Pendant l'intervalle des sessions parlementaires, ne peuvent point être ouverts par décret tous crédits supplémentaires et tous crédits extraordinaires. Ne

peuvent être ouverts par décret que les crédits supplémentaires afférents aux services compris dans une nomenclature annexée chaque année à la loi générale des finances. Cf. L. de finances 17 avril 1906, art. 70 et l'état F. Quant aux crédits extraordinaires, seuls peuvent être ouverts par décret ceux qui n'ont point pour objet la création d'un service nouveau; ceux qui ont pour objet la création d'un service nouveau ne peuvent être ouverts que par une loi (L. 14 décembre 1879, art. 5).

Le décret qui ouvre dans l'intervalle des sessions des chambres un crédit extraordinaire ou supplémentaire doit réunir trois conditions: 1o il doit être délibéré et approuvé en conseil des ministres; 2° il doit être rendu en conseil d'Etat; 3° il doit indiquer les voies et moyens qui seront affectés au crédit ainsi ouvert (L. 14 décembre 1879, art. 4, § 1).

Le gouvernement n'ouvre ces crédits que provisoirement; il faut qu'ils soient ratifiés par les chambres. L'art. 4, § 2 de la loi de 1879 porte en effet : « Ces décrets (portant ouverture de crédits supplémentaires ou extraordinaires) seront soumis à la sanction des chambres dans la première quinzaine de leur prochaine réunion ». Le plus souvent les chambres ne pourront que les ratifier; car les crédits seront dépensés et elles se trouveront en présence du fait accompli. Cependant, si l'une des chambres estimait que les conditions de forme exigées par la loi de 1879 n'ont pas été remplies, ou que les ministres ont, quoique en une forme régulière, engagé des dépenses inutiles, elle pourrait certainement mettre en jeu la responsabilité civile des ministres dans les conditions qui seront étudiées au § 146. En exigeant la ratification par le parlement, le législateur ne peut pas avoir eu en vue une ratification de pure forme; et cette disposition de l'art. 4, § 2 de la loi du 14 décembre 1879 implique reconnaissance du principe de la responsabilité civile ministérielle.

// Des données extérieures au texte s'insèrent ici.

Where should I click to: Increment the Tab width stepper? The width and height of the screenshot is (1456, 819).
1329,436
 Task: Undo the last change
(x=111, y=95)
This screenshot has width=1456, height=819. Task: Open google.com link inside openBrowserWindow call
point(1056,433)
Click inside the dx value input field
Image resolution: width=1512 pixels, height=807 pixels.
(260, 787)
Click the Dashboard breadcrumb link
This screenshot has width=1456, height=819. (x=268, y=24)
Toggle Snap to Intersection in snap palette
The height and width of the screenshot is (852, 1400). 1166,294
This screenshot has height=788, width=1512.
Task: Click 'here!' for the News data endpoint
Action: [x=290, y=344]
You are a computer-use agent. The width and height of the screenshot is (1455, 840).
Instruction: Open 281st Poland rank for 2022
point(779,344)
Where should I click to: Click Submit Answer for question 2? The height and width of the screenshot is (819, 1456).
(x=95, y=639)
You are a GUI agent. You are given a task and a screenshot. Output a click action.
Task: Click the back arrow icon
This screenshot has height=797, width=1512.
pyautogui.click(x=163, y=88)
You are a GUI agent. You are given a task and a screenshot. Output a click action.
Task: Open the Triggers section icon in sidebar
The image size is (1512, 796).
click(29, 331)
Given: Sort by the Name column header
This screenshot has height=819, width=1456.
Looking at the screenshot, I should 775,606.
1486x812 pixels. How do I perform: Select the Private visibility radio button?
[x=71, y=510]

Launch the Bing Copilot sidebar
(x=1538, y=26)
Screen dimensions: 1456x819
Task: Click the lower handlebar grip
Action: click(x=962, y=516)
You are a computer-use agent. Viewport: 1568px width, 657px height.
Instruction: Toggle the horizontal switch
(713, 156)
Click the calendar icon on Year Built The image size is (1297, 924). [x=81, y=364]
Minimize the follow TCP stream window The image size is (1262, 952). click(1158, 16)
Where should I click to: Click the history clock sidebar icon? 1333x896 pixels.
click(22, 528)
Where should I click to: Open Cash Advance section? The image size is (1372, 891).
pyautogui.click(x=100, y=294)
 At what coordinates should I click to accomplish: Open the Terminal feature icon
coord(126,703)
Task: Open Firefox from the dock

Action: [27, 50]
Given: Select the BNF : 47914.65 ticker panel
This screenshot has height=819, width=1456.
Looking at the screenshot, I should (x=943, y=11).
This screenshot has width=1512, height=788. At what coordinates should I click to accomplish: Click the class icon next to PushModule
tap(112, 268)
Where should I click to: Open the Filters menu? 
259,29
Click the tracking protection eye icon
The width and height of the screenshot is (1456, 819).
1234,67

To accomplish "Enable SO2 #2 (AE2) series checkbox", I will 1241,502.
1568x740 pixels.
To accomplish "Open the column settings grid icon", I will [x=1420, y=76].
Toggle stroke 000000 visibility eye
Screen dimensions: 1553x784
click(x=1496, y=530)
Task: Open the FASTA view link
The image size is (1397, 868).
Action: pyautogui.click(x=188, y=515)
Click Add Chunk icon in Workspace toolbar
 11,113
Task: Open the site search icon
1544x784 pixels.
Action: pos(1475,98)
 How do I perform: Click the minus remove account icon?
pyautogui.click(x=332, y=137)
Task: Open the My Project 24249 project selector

De la loi du 14 décembre 1879, rapp. l'art. 14 de la loi du 26 février 1887 el l'art. 29 de la loi du 18 juillet 1892.

Outre les actes qui viennent d'être indiqués dans ce §, le président de la république signe un grand nombre d'actes administratifs qu'il est impossible d'indiquer ici. Le gouvernement agit souvent comme autorité administrative supérieure dans le pays; et le législateur lui a donné compétence pour faire des actes administratifs qu'il considère comme très importants. Le gouvernement fait notamment un grand nombre d'actes de contrôle administratif.

139. De l'initiative et de la promulgation des lois. Le président de la république personnifiant le gouvernement a l'initiative des lois : « Le président de la république a l'initiative des lois concurremment avec les membres des deux chambres » (L. 25 février 1875, art. 3, § 1). Ainsi il participe directement à la confection des lois. Ce droit d'initiative a été étudié au § 121.

Promulgation de la loi. — « Le président de la république promulgue les lois dans le mois qui suit la transmission au gouvernement de la loi définitivement adoptée. Il doit promulguer dans les trois jours les lois dont la promulgation, par un vote exprès dans l'une et l'autre chambre, aura été déclarée urgente » (LL. const. 16 juillet 1875, art. 7 et 25 février 1875. art. 3, § 1). Le texte de la loi voté définitivement par les deux chambres est expédié en double exemplaire par les soins du président de la chambre qui l'a voté en dernier lieu. Chacune de ces expéditions est signée par le président de la chambre et un certain nombre de secrétaires. L'une reste déposée aux archives de l'assemblée et l'autre est transmise au président de la république ou plus exactement au ministre du département auquel la loi se rattache par son objet. C'est lui qui la soumettra à la signature du président de la république pour la promulgation (Règl. sénat, art. 120; chambre, art. 143).

La promulgation est l'acte par lequel le président

de la république affirme, en la formule consacrée, que la loi a été régulièrement votée par les chambres, qu'elle doit être appliquée par les autorités administratives et judiciaires et qu'elle s'impose à tous.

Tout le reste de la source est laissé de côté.